Answer:
[tex] V = \frac{1}{4\pi* 8.85x10^{-12}} \frac{4.9098x10^{-30} *1 }{(53.1x10^{-9} m)^2}=1.566 x10^{-5} V [/tex]
And we can express the last expression like this:
[tex] 1.566 x10^{-5} V *\frac{1 \mu V}{10^{-6} V}= 15.66 \mu V[/tex]
Explanation:
For this case we know the dipole moment given by 1.47 D. We know also that [tex]1D = 1 debyte = 3.34 x10^{-30} Cm [/tex]
And we need to calculate the electric potential due to an ammonia molecule at a point 53.1 nm away along the axis of the dipole
We can convert the dipole moment like this:
[tex] p = 1.47 D *\frac{3.34x10^{-30} Cm}{1 D}= 4.9098x10^{-30} Cm[/tex]

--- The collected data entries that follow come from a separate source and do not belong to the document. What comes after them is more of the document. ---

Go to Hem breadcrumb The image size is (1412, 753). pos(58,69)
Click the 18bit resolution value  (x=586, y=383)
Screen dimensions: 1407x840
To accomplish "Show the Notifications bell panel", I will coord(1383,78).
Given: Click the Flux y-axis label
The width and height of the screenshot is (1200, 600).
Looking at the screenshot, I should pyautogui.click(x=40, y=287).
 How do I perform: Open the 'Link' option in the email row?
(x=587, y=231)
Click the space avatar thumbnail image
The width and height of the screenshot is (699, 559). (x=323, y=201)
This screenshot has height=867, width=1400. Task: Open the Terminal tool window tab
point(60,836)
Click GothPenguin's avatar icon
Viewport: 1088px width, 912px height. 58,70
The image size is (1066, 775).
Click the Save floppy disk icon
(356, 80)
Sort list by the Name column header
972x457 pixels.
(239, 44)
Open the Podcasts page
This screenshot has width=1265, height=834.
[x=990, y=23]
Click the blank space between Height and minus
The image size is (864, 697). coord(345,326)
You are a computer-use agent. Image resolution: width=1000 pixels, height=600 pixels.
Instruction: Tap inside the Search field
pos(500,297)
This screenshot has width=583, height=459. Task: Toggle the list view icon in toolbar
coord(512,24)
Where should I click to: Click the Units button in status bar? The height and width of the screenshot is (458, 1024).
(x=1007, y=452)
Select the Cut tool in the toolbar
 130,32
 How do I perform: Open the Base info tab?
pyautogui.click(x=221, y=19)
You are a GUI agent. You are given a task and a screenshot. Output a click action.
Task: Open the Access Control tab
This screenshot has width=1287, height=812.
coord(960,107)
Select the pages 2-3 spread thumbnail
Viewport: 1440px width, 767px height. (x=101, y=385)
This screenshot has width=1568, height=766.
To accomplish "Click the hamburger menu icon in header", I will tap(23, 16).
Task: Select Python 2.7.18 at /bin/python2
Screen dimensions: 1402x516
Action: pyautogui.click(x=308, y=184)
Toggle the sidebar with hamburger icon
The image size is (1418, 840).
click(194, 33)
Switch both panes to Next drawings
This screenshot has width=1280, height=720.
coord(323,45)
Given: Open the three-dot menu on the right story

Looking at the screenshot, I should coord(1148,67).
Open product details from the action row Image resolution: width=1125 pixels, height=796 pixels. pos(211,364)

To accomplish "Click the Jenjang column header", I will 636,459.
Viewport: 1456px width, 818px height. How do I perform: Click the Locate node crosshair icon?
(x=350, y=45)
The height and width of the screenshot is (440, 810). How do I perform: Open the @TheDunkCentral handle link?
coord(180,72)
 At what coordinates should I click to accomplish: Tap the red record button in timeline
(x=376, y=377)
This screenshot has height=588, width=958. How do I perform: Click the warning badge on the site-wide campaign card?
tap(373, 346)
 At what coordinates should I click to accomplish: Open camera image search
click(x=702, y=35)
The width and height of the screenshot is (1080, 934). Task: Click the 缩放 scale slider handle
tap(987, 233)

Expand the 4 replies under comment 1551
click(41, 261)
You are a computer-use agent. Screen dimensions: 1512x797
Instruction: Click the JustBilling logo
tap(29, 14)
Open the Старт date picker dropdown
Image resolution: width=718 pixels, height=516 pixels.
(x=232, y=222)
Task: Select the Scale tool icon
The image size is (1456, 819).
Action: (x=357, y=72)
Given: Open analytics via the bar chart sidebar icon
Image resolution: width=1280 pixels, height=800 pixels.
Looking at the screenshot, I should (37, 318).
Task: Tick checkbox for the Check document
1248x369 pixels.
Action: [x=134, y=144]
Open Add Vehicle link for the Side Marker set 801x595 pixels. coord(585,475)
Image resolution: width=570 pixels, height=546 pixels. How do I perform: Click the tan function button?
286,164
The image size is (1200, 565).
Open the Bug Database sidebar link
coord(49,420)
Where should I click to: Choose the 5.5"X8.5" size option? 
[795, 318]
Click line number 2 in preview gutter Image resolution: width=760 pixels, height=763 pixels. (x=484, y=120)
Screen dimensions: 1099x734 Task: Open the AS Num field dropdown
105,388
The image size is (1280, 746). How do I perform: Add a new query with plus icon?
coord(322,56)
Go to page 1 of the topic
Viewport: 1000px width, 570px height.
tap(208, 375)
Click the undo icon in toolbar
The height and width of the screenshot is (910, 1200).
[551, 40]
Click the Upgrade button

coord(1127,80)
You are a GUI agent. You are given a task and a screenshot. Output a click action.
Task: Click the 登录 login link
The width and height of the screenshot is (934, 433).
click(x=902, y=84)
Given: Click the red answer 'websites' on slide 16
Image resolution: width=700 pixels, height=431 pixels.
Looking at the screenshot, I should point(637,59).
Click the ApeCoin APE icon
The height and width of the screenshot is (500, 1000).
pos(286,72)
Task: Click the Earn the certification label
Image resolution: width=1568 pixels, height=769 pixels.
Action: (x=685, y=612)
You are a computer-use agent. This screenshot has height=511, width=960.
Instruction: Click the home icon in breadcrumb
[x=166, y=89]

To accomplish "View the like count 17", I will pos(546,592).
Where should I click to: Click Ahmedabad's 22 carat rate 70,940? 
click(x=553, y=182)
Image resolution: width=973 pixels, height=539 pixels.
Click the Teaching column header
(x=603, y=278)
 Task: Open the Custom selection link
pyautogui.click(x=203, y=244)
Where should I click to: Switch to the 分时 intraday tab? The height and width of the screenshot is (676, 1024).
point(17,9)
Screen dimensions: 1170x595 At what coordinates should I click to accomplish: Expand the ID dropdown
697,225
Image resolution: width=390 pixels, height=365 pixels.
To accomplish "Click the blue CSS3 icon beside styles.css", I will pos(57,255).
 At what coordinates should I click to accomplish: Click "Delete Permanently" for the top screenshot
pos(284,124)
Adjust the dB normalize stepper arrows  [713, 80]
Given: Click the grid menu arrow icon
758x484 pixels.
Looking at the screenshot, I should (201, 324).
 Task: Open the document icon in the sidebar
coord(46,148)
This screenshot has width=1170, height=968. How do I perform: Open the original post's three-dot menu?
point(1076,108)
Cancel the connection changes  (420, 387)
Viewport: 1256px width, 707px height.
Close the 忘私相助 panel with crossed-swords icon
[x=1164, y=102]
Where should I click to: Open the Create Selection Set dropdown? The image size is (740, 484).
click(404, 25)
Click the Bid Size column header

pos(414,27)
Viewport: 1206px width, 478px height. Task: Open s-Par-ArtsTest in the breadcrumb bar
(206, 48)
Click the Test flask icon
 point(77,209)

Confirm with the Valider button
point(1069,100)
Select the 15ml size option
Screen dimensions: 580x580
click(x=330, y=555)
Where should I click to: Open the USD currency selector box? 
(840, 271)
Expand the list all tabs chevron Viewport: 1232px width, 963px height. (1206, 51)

And the potentital at the desired point can be calculated with the following formula:
[tex] V = \frac{1}{4 \pi \epsilon} \frac{p cos \theta}{r^2}[/tex]
Where [tex] \epsilon = 8.85x10^{-12}[/tex] is a constant, [tex] r = 53.1 x10^{-9}m[/tex], and since we are assuming V=0 we can conclude that [tex] cos \theta \approx 1[/tex]
If we replace the info given we got:
[tex] V = \frac{1}{4\pi* 8.85x10^{-12}} \frac{4.9098x10^{-30} Cm *1 }{(53.1x10^{-9} m)^2}=1.566 x10^{-5} V [/tex]
And we can express the last expression like this:
[tex] 1.566 x10^{-5} V *\frac{1 \mu V}{10^{-6} V}= 15.66 \mu V[/tex]
And this would be our final answer for this case.